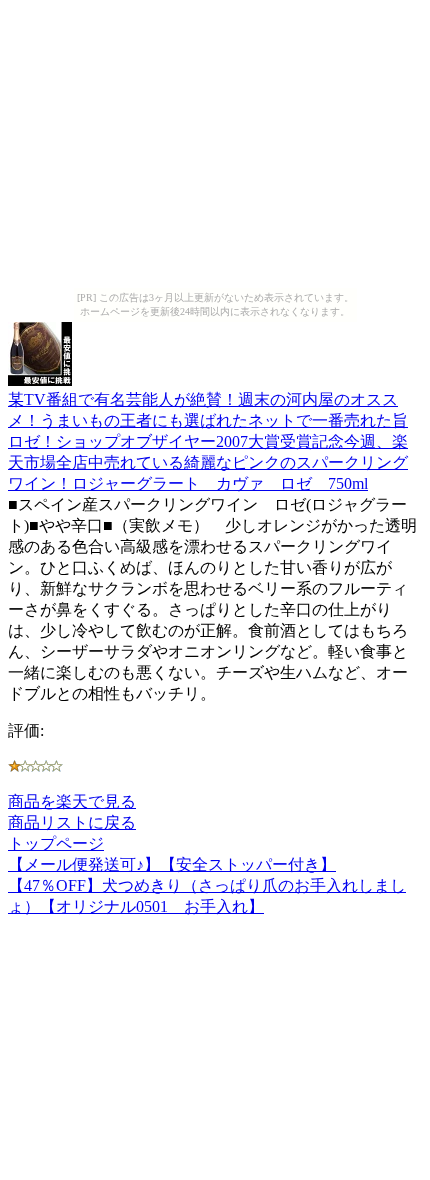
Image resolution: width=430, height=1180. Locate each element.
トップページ (56, 843)
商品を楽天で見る (72, 801)
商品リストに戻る (72, 822)
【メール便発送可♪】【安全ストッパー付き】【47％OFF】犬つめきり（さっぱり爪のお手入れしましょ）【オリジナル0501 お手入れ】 (207, 885)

____________________

# WHAT IS NEEDED:
The response should consist of the entries above, given again exactly and free of pictures.

# SOLUTION:
Image resolution: width=430, height=1180. Locate each element.
トップページ (56, 843)
商品を楽天で見る (72, 801)
商品リストに戻る (72, 822)
【メール便発送可♪】【安全ストッパー付き】【47％OFF】犬つめきり（さっぱり爪のお手入れしましょ）【オリジナル0501 お手入れ】 (207, 885)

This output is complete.